→ Document segment:
There is a euphemism popular among Anglicans for those of their number who choose to embrace the obedience of the Roman Catholic Church--"swimming the Tiber" (the Tiber being the river the runs through the city of Rome). Yesterday it was announced that Dan Herzog, the recently retired Bishop of Albany, has taken the plunge. (In his case, it's a reversion to the church of his youth, but he was an Episcopalian for more than 35 years, and is a graduate of Nashotah House, my own seminary alma mater.)
I had the privilege of spending some time with Bishop Herzog on two occasions--when he conducted a retreat for San Joaquin clergy about three years ago, and at a meeting we were both attending in Pittsburgh last summer. I like and respect him. I found the news of his departure from the Anglican fold depressing and demoralizing, though only a little surprising, and it seems like the reasons for this reaction on my part are worth unpacking.
One's own autobiography, I have found, is a good place from which to start the process of understanding things like this. Having come at Anglicanism from the opposite direction that Bishop Herzog did, I had the sense, when the Bishop of Los Angeles laid hands on me in Confirmation in 1975, that I was embracing the fullness of the Catholic faith. That is what I was taught, that is what I believed, and though I have both a more nuanced and a more jaded perception of the matter now than I did then, it is what I still believe.
For an Anglican of a Catholic persuasion, such as myself, there is naturally a push-pull relationship with the Church of Rome. If we possess within our own ecclesial life the fullness of Catholic faith and practice, of course, we don't strictly "need" Rome in any way. They are who they are and we are who we are, both parts of the larger whole. It's even easy to be a little bit snobbishly elitist about it: "We're Catholics with taste," I have often jokingly replied to casual inquirers about "What's the difference between your church and the Catholic Church?"
At the same time, Anglo-Catholics are keenly aware that Rome is the 900 pound gorilla in the ecclesiastical jungle, and that they supply us with the norm, the template, for the practice of our religion, not only in an historical sense, but in an ongoing way as well. From a strictly liturgical perpective, one could even say that there are two kinds of Anglo-Catholics: Those who take their cue from Roman practice before Vatican II and those who model themselves on Roman practice after Vatican II. These are two very different liturgical paradigms, but it cannot be denied that they have the same mother.
Anglicans who tilt more toward Rome than toward Geneva would generally agree, then, that it is an anomaly for us to not be in full communion with the Bishop of Rome. After all, the Roman church was founded by not just one, but two apostles, and has been the primary keeper of the flame in western Christianity since sometime in the second century, at least. The burden is on us, not on them, to justify continued separation. The fact that their liturgy is usually...well, tacky...is not a sufficient excuse. So, for more than a century, Catholic-minded Anglicans have cherished a fantasy that involves some sort of organic reconciliation between Rome and Canterbury--not mere capitulation and absorption, and not simply a wave of individual conversions either; that is, something corporate and of a sort that would allow Anglican churches to maintain a visible continuity with their own past, even as they enter full communion with the Holy See. This has been the Omega Point of official ecumenical discussions as long as they have existed.

→ Extracted entries:

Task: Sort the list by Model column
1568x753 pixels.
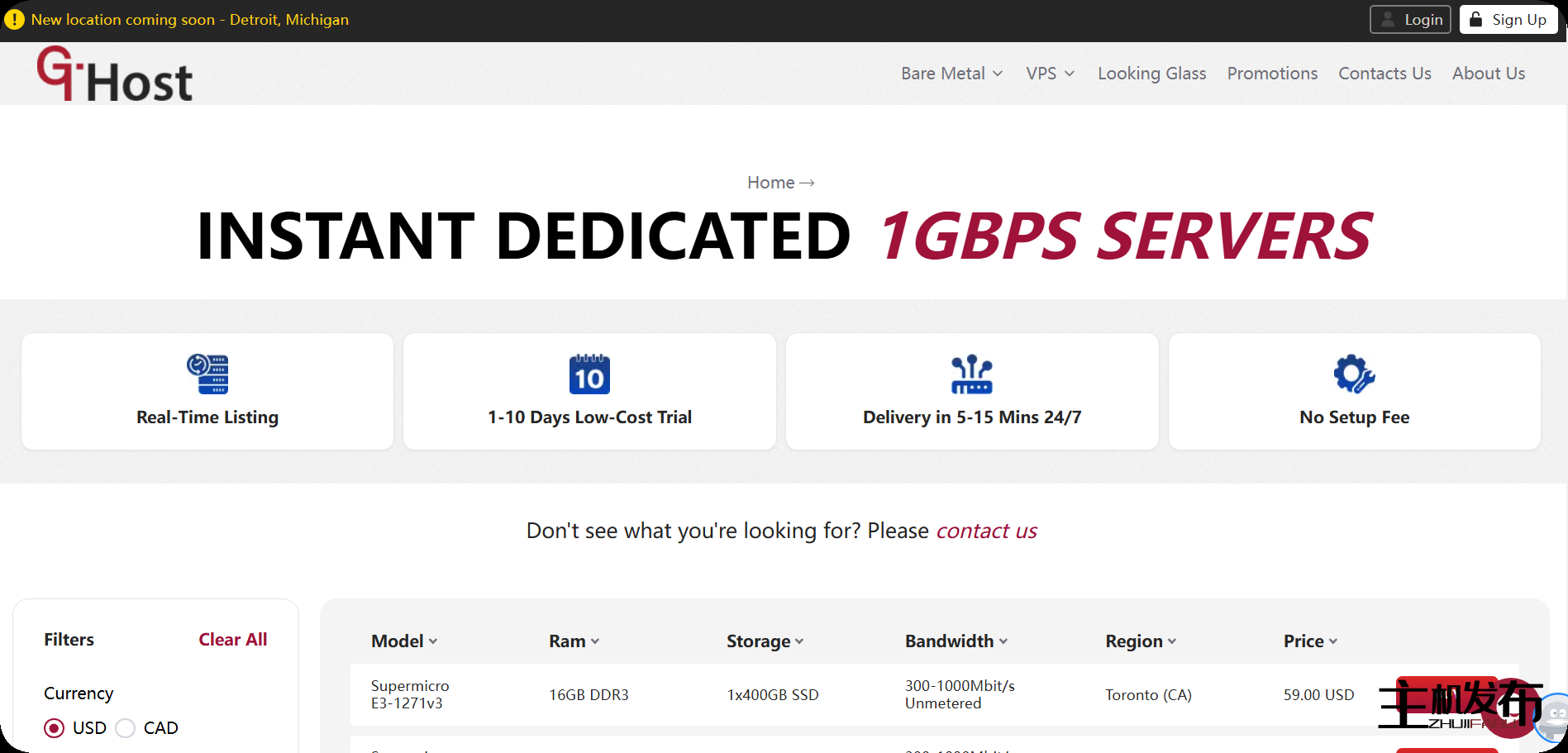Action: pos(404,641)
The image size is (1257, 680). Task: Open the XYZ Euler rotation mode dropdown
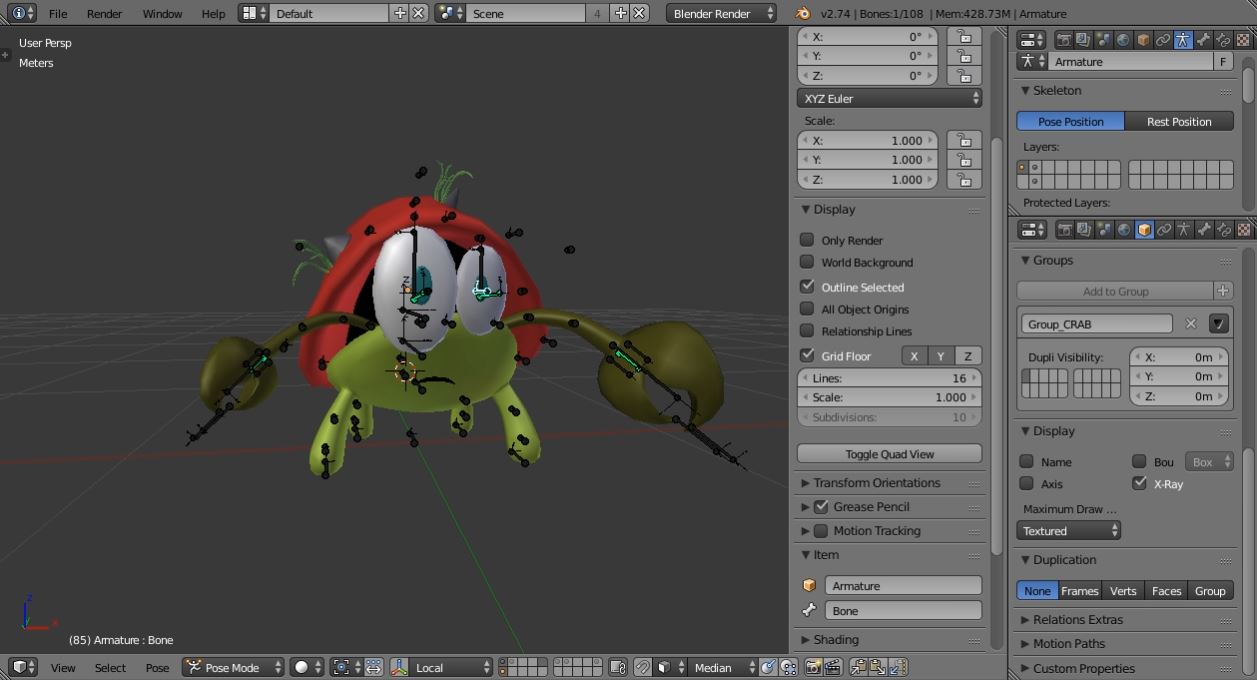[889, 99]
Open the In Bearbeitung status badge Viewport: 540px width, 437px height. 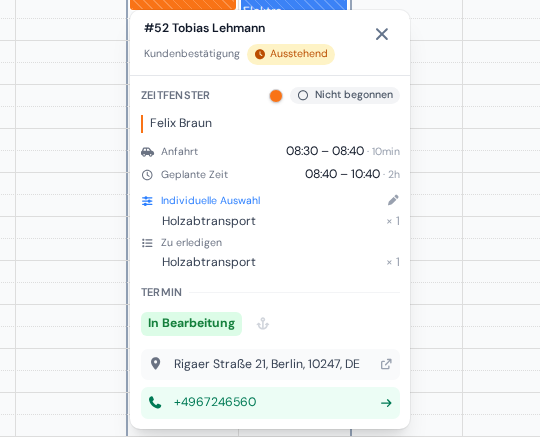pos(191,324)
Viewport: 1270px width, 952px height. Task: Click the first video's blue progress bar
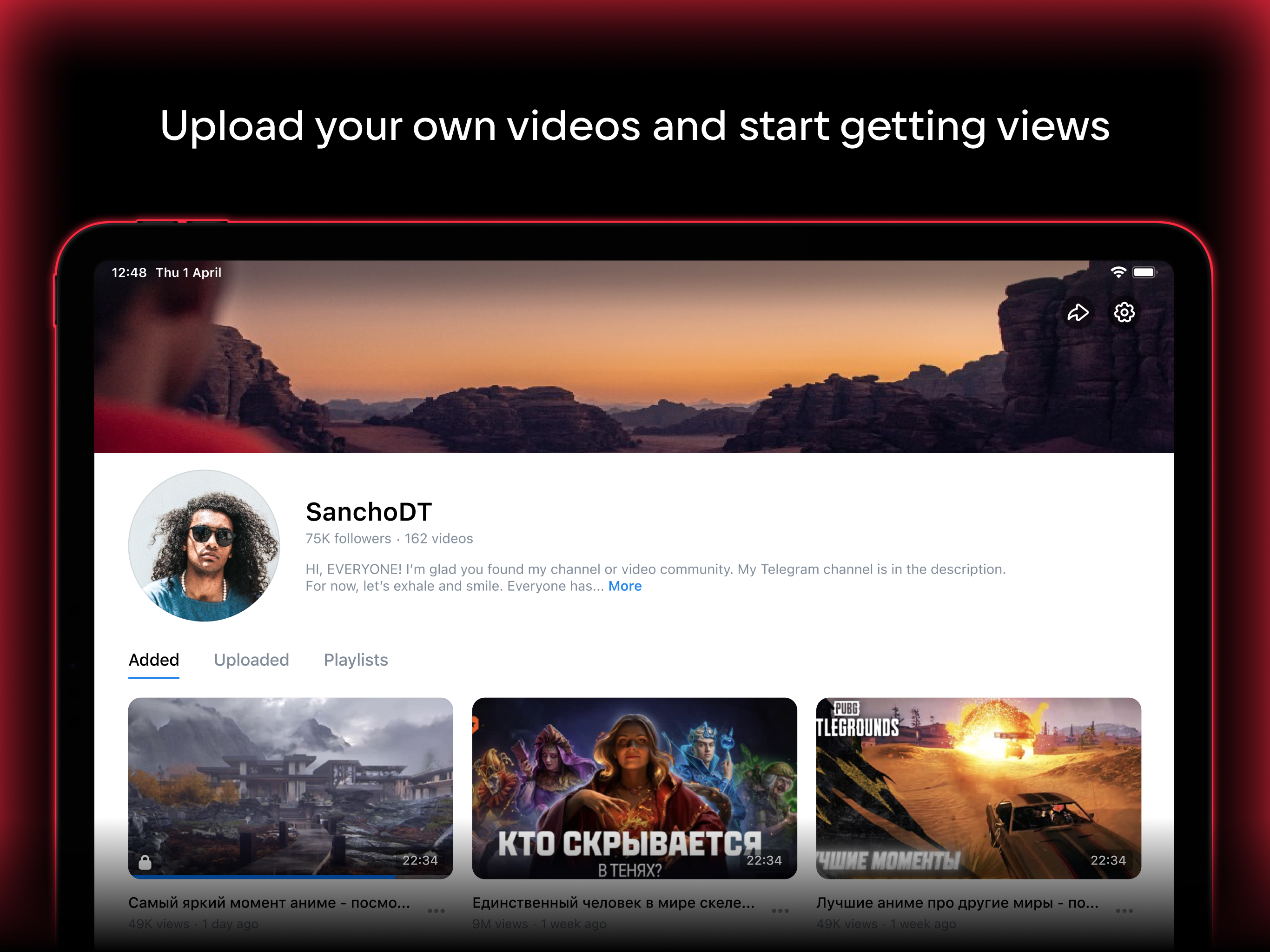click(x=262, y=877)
...
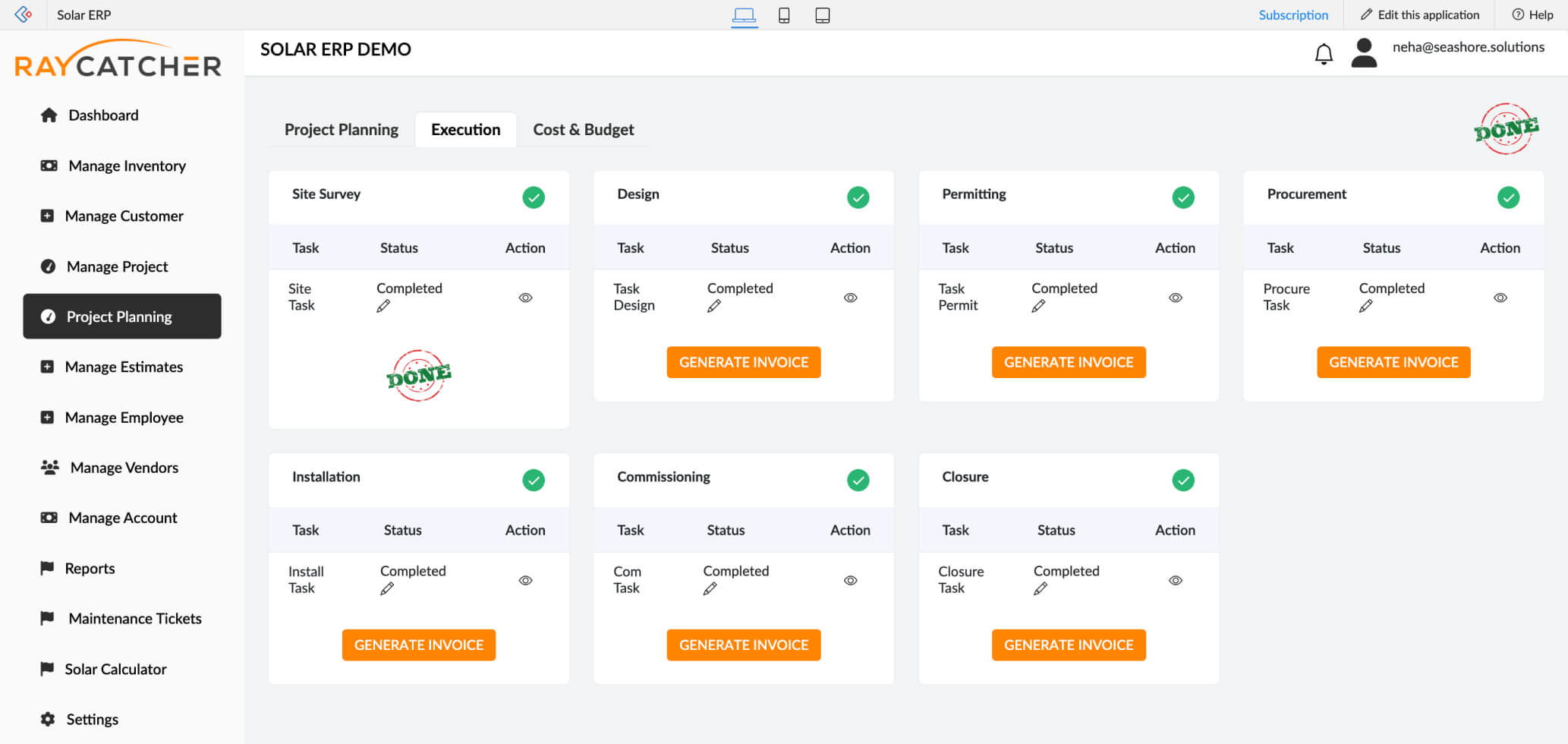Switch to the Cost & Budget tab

→ Tasks to complete:
a - In the essay on Anglicans turning to Rome, which seminary is Dan Herzog said to have graduated from?
b - Reproduce the passage of the essay on Anglicans turning to Rome between "At the same" and "the same mother.", inclusive.
Nothing in the lines matters here.

→ Responses:
a - Nashotah House

b -
At the same time, Anglo-Catholics are keenly aware that Rome is the 900 pound gorilla in the ecclesiastical jungle, and that they supply us with the norm, the template, for the practice of our religion, not only in an historical sense, but in an ongoing way as well. From a strictly liturgical perpective, one could even say that there are two kinds of Anglo-Catholics: Those who take their cue from Roman practice before Vatican II and those who model themselves on Roman practice after Vatican II. These are two very different liturgical paradigms, but it cannot be denied that they have the same mother.